Исходный текст ▸
== == ==

23 Февраля 2014
По волне моей памяти
Бердичев — это город на территории Украины, до Второй Мировой Войны преимущественно населённый евреями.
Бердичев — это то, что построено на песке и упирается в звёзды. В спектакле Никиты Кобелева на сцене театра Маяковского мир этого города разглаживается, как листы бумаги, которые можно прочитать. Недаром пьеса Фридриха Горенштейна, писателя и автора сценария фильма «Солярис», так долго оставалась драмой для чтения. Вообще, перенесение её на сцену (как ребёнка на руках) сопряжено с большим количеством трудностей: своеобразный язык, хрупкое сочетание жанров, объём. Чтобы поставить её (как ребёнка на ноги) нужна, оказывается, всего лишь одна способность — любить. Но любить по-настоящему, в библейском значении, трудясь и страдая. Любить всякого персонажа с бесконечно повторяющимися репликами, всякую вещь из ремарки, всякую дурацкую песенку.
История одной семьи, живущей в конкретном местечке в указанный временной промежуток — сага превращенная в притчу. К году её начала — 1945 — евреев осталось мало не только в Советском Союзе, но и по всей Европе. Поэтому стремление героев сберечь свою культуру, построить свой ковчег вполне понятно: вот отчего они так яростно ссорятся — отвоёвывают права на полноценную жизнь. Поэтому так к месту пришлась в «Бердичеве» цитата из спектакля Миндаугаса Карбаускиса «Ничья длится мгновение», тоже про евреев, но про тех, что боролись за сохранение себя в гетто: Рахиль по одному достаёт из шкафа пиджаки и называет имена тех, кто их уже никогда не наденет.

== == ==

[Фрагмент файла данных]
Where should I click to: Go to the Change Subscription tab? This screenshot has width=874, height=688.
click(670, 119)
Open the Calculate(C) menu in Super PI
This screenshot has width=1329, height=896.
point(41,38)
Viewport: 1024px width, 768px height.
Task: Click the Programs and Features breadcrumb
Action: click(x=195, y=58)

== == ==

Приведите фрагмент рецензии на спектакль «Бердичев» от «Бердичев — это то, что» до «всякую дурацкую песенку.» включительно, заменив в нём «песенку» на «мелодию».

Бердичев — это то, что построено на песке и упирается в звёзды. В спектакле Никиты Кобелева на сцене театра Маяковского мир этого города разглаживается, как листы бумаги, которые можно прочитать. Недаром пьеса Фридриха Горенштейна, писателя и автора сценария фильма «Солярис», так долго оставалась драмой для чтения. Вообще, перенесение её на сцену (как ребёнка на руках) сопряжено с большим количеством трудностей: своеобразный язык, хрупкое сочетание жанров, объём. Чтобы поставить её (как ребёнка на ноги) нужна, оказывается, всего лишь одна способность — любить. Но любить по-настоящему, в библейском значении, трудясь и страдая. Любить всякого персонажа с бесконечно повторяющимися репликами, всякую вещь из ремарки, всякую дурацкую мелодию.